Accounting for Inventory
We will learn how to calculate the cost of purchase and determine the cost of sales using the FIFO (First-In, First-Out) method. The lesson also covers how to prepare journal entries for inventory transactions, including the purchase of inventory, return of inventory to suppliers, and sales of inventory. In addition, students will learn how these transactions are recorded in the Inventory account.
Calculate Cost of Purchase of Inventory
To calculate the cost of purchasing inventory:
Step 1: Determine purchase price
Original purchase price – trade discount
Step 2: Determine net purchase
Purchase price (from step 1) – purchase returns
Step 3: Determine cost of purchase
Net purchase (from step 2) + all other costs (as listed below) incurred for the purchase
Possible cost that may be incurred for the purchasing inventory and preparing it for resale includes:
- Freight charges
- Import duties
- Import taxes
- Delivery charges
- Transport insurance
- Packing materials
- Wages paid to employee preparing the goods for resale
Calculating Cost of Sales (FIFO Method)
Cost of sales is the portion of inventory that was sold.
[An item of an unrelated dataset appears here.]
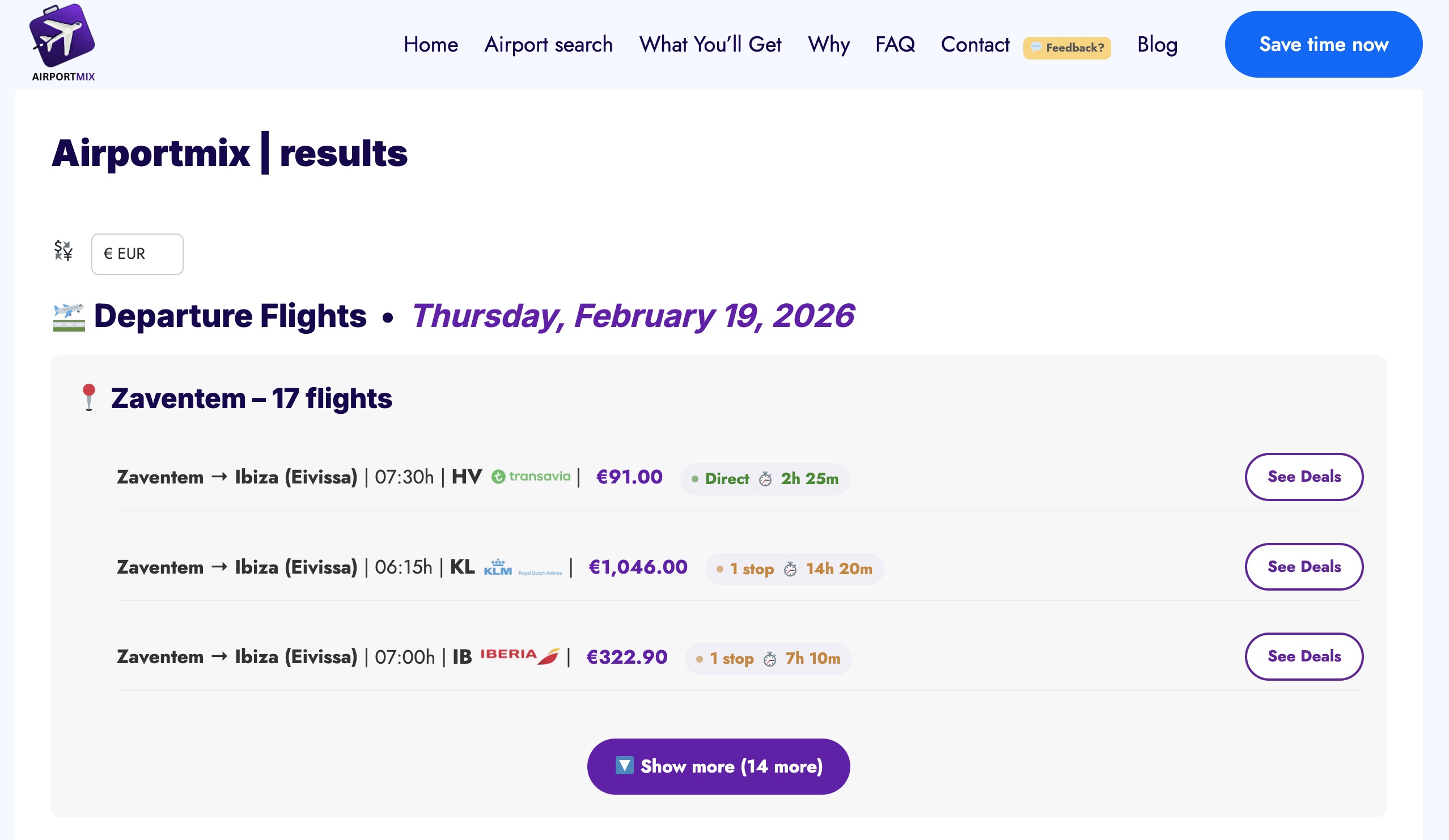The width and height of the screenshot is (1449, 840).
Task: Click the downward arrow on Show more button
Action: (625, 766)
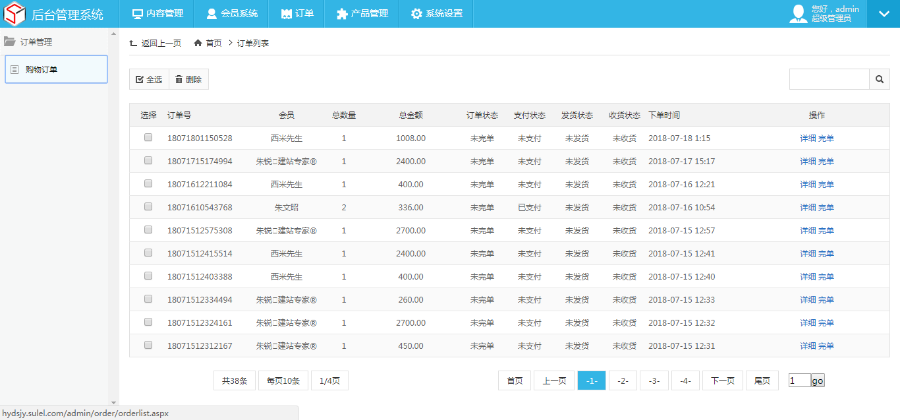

FIFO refers to first in first out. It is a method of determining cost of sales where goods bought earliest is deemed to be sold first.
To calculate cost of sales using the FIFO method, we first find the total number of units sold. We then use the cost of the same number of units that were bought first.
Recording Inventory
1. For cash purchases
Dr Inventory
Cr Cash in hand
2. For purchases made through the bank
Dr Inventory
Cr Cash at bank
3. For credit purchases
Dr Inventory
Cr Trade payable
To record purchases returned to credit supplier,
Dr Trade payable
Cr Inventory
1. For sales of goods
Dr Cost of sales
Cr Inventory
2. For sales return
Dr Inventory
Cr Cost of sales
3. To close the cost of sales account
Dr Income summary
Cr Cost of sales
Recording in the Financial Statements
Here’s an extract of how cost of sales is presented in the statement:
Sales revenue
Less Sales return
Net Sales revenue
Less Cost of sales
Gross profit or loss
Balance inventory not sold are assets to the business and are recorded in the Statement of financial position as a Current Asset.